Exercise description
Can you rewrite the part of the listing starting at the line that contains "The width and height of the screenshot is (481, 805)." and ending at the line that contains "center [241, 620].", replacing "coordinates" with "position" and leaving everything else unchanged, with the pictures omitted?

Data supplied

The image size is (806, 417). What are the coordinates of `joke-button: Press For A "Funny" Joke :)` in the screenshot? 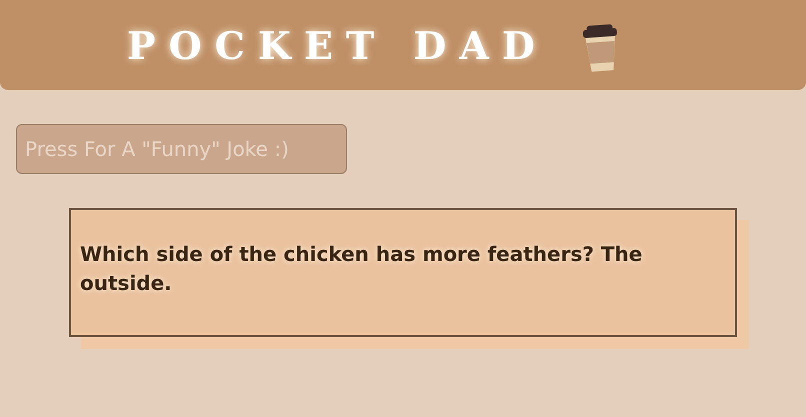 It's located at (182, 149).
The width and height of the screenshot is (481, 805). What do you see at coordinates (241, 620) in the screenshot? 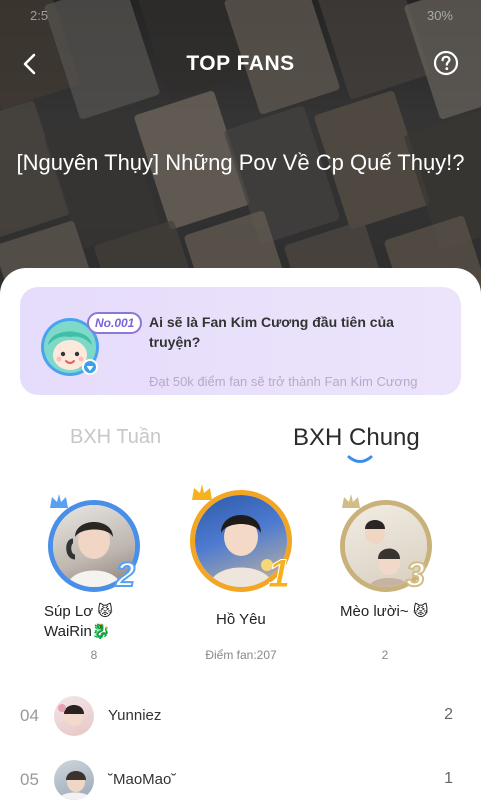
I see `fan-name: Hồ Yêu` at bounding box center [241, 620].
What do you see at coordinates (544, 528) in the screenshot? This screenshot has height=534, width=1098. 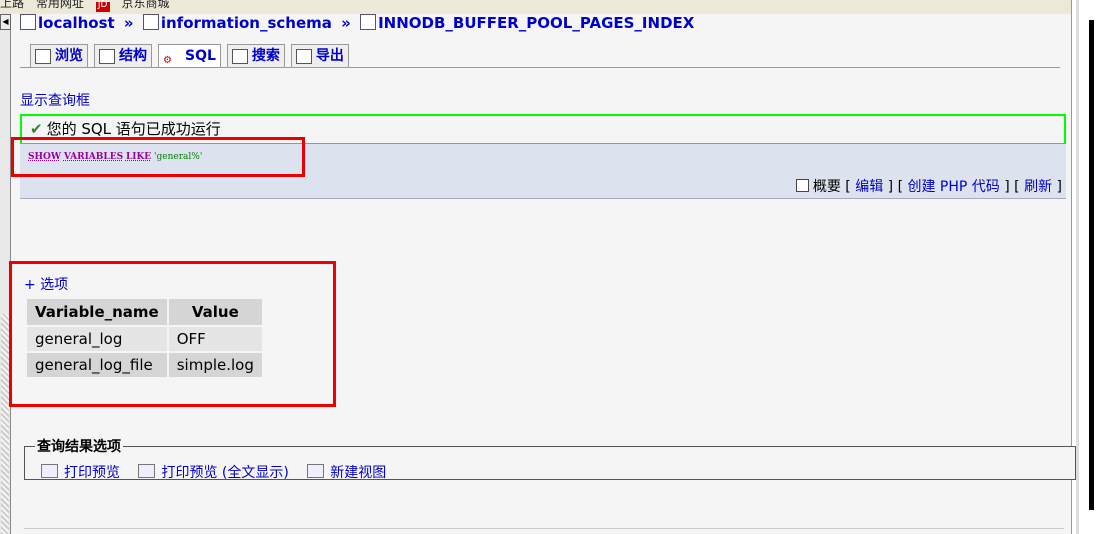 I see `bottom-divider` at bounding box center [544, 528].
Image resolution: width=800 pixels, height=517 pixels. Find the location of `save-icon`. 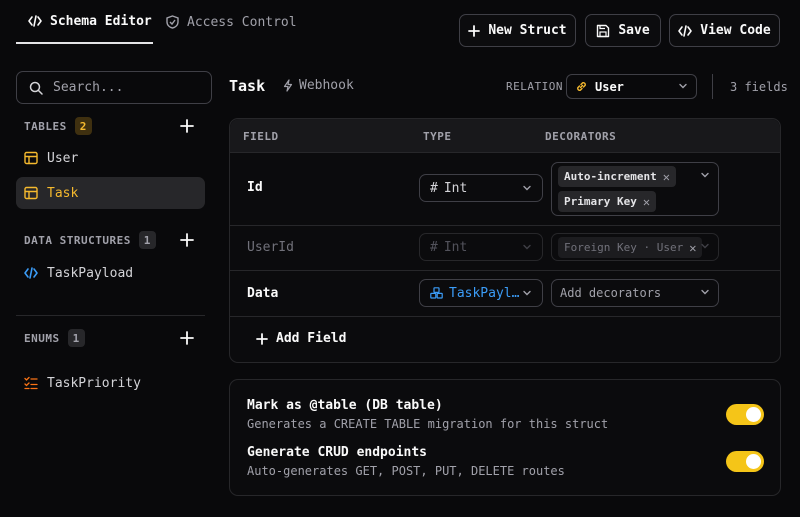

save-icon is located at coordinates (603, 31).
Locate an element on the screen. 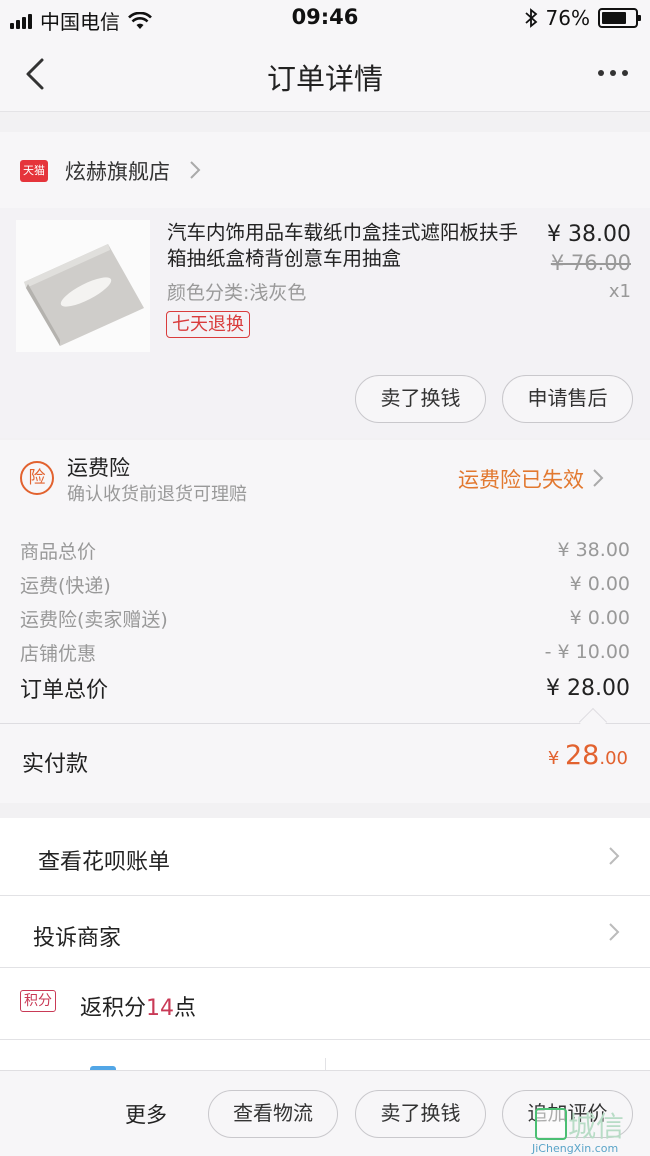 The width and height of the screenshot is (650, 1156). insurance-title: 运费险 is located at coordinates (98, 468).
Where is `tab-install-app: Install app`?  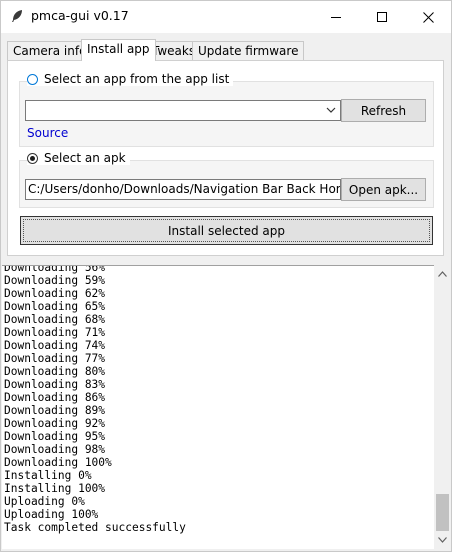
tab-install-app: Install app is located at coordinates (118, 50).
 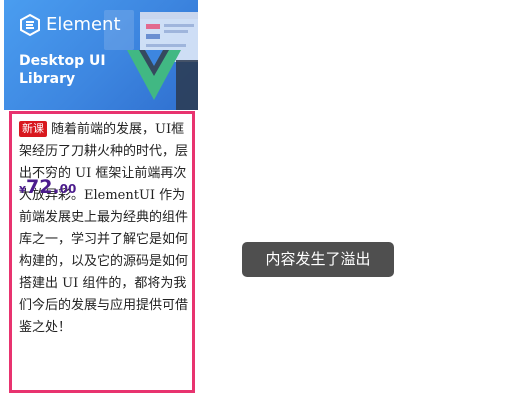 What do you see at coordinates (84, 24) in the screenshot?
I see `brand-name: Element` at bounding box center [84, 24].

The answer
The width and height of the screenshot is (481, 805). What do you see at position (241, 620) in the screenshot? 
I see `fan-name: Hồ Yêu` at bounding box center [241, 620].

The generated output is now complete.